Text ::
══════════════════════════════

The Liquid Reader and Liquid Reading

This blog is part of the Liquid Reader project put together by Dr Joanna Zylinska together with her students on the MA Digital Media at Goldsmiths, University of London, in 2011.

WHAT IS A LIQUID READER PROJECT?

This project challenges the one-way, closed form of knowledge transfer in university education that is encompassed by the static, photocopiable ‘course reading pack’ - typically designed by course leaders and handed out to students. It engages media students in a dynamic process of devising instead a fluid, open-access, online ‘reader’, whose content and form are being negotiated, updated and altered by students themselves, under the guidance of the course leader. Using the freely available media platforms (online archives, educational wikis, YouTube, Blogger), students are able to both link to the already available textual and audio-visual material (essays, books, video clips) and upload their own documents and designs. They are thus actively involved in producing a ‘liquid reader’ - a customisable learning tool which involves them in curriculum design. Via an involvement with the Open Humanities Press, and its Culture Machine Liquid Books Series, the project promotes the socially significant ‘open scholarship’ and ‘open learning’ under the open access agenda.

══════════════════════════════

Data section ::

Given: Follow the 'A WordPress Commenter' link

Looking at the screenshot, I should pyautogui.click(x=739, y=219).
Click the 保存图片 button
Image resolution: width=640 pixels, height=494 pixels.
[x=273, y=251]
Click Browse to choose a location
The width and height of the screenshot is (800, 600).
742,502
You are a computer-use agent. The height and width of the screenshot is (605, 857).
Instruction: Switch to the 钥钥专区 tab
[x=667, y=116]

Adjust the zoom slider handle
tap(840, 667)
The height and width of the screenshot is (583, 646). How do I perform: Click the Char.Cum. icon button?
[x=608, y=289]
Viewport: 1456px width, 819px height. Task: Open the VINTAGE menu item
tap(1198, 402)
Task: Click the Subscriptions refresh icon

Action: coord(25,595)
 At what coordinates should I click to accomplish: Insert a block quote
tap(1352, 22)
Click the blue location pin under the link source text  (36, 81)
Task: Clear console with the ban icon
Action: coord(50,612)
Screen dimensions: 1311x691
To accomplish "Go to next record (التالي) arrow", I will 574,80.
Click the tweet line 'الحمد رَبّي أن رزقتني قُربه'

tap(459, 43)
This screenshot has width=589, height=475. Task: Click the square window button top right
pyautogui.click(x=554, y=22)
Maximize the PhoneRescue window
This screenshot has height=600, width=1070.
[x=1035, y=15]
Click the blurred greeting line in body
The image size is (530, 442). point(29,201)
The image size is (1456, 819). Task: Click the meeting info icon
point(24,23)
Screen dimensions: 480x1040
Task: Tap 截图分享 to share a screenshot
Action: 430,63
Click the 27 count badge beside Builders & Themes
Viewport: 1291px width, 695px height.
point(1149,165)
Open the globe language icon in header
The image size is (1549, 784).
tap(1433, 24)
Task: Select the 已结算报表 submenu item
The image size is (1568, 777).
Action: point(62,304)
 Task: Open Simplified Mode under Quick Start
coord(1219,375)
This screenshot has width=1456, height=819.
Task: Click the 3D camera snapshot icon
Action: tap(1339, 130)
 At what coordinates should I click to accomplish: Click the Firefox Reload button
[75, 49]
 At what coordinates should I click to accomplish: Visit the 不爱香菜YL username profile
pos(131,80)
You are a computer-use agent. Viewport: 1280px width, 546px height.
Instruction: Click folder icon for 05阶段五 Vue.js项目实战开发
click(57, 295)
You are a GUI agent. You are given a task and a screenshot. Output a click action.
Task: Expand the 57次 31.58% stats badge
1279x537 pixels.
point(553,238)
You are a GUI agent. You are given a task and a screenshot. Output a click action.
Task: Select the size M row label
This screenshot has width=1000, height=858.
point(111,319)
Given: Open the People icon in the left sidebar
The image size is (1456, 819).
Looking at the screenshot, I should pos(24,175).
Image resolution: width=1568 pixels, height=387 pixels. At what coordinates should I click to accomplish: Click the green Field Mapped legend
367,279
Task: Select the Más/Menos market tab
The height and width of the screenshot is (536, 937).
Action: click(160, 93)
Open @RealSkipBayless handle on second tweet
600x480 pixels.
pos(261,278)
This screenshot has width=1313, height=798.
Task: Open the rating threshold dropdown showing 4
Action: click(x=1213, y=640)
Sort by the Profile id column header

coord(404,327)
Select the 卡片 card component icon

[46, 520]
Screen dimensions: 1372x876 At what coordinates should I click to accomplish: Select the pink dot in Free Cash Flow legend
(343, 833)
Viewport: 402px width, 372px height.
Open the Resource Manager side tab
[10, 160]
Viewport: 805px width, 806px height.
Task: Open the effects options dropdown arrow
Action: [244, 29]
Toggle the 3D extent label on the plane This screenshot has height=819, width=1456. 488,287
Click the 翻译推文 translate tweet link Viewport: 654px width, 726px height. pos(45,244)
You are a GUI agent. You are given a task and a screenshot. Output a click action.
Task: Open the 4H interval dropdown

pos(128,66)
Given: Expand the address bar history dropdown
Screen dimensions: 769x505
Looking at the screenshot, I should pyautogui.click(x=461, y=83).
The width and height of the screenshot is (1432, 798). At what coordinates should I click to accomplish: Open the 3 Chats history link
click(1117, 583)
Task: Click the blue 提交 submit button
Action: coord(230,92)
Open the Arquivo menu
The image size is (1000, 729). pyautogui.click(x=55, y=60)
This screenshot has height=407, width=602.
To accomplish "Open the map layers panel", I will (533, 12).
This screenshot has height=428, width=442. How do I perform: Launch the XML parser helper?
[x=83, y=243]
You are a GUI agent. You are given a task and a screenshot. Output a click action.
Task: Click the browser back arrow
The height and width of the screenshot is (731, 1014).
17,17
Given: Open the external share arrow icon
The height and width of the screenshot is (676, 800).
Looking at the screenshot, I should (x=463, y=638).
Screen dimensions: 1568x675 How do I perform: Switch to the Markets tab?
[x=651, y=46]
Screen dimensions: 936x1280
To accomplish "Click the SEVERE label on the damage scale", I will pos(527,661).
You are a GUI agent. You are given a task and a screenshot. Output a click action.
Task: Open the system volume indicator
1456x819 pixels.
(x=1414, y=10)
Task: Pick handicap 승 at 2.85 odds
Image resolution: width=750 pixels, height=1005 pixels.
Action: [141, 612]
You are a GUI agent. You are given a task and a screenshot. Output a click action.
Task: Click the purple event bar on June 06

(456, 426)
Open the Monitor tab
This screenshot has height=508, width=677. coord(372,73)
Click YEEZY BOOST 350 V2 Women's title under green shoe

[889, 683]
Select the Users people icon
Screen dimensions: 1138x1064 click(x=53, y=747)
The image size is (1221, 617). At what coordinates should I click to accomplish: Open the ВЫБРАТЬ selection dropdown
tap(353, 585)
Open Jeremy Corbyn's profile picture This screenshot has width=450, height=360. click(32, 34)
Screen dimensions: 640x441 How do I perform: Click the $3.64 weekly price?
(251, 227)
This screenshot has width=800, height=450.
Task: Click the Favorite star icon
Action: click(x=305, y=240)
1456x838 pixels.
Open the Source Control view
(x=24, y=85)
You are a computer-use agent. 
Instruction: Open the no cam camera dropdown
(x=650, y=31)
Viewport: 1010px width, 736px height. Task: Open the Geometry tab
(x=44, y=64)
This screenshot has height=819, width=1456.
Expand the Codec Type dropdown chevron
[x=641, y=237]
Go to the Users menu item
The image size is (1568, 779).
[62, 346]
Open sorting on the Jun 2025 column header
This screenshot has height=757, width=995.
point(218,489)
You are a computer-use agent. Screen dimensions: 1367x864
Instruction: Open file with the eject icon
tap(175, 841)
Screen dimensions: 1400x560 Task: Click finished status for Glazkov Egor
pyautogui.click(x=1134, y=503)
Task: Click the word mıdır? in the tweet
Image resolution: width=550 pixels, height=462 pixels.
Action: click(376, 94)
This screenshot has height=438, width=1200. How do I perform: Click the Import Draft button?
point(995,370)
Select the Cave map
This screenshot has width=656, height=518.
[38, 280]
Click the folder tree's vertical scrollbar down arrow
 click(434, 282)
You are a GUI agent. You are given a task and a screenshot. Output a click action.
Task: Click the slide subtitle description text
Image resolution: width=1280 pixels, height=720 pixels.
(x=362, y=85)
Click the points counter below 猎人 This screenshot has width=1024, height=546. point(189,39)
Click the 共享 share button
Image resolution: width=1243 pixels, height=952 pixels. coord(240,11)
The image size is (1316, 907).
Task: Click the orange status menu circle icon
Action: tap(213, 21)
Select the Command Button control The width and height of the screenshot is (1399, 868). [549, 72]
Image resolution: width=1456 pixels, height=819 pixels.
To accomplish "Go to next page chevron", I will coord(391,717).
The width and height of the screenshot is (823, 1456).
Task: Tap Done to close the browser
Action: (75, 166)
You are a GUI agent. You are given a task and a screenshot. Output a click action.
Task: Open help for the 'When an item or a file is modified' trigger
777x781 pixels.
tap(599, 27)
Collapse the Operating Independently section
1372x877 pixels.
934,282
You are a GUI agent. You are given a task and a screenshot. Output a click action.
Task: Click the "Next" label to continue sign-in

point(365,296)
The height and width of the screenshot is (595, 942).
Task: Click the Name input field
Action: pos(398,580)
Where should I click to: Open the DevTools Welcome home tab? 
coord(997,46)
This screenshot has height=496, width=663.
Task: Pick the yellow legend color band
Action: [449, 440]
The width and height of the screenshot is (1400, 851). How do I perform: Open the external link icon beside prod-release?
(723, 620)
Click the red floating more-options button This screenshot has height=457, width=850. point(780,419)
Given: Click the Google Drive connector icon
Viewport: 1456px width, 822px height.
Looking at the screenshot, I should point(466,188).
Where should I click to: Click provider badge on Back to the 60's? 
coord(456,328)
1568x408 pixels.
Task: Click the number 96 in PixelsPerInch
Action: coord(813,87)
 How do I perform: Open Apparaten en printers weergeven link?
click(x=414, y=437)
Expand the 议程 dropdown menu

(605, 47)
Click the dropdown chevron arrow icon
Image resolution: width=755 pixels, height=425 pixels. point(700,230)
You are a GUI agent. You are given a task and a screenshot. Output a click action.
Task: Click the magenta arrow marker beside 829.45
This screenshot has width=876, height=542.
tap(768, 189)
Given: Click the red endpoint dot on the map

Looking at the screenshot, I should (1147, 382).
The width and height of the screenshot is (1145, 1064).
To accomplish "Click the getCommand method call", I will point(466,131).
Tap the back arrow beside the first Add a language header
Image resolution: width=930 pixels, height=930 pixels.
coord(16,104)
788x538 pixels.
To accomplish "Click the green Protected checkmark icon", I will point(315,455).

══════════════════════════════

Work instructions ::
[1] Do these statements agree with the Liquid Reader text? For each, answer yes or no and quote the words of the text that decide it.
(a) The project was put together in 2011.
(b) The course reading pack is typically designed by students.
(c) Students can upload their own documents and designs.
[2] Update the Liquid Reader text, starting with "The Liquid Reader and" and going on through "LIQUID READER PROJECT?", and write that part out again with "blog" replaced by "website".
[3] According to the Liquid Reader text, which press is the project involved with?

Answers to the exercises ::
[1]
(a) Yes: "in 2011"
(b) No: "typically designed by course leaders and handed out to students"
(c) Yes: "upload their own documents and designs"

[2]
The Liquid Reader and Liquid Reading

This website is part of the Liquid Reader project put together by Dr Joanna Zylinska together with her students on the MA Digital Media at Goldsmiths, University of London, in 2011.

WHAT IS A LIQUID READER PROJECT?

[3] The Open Humanities Press.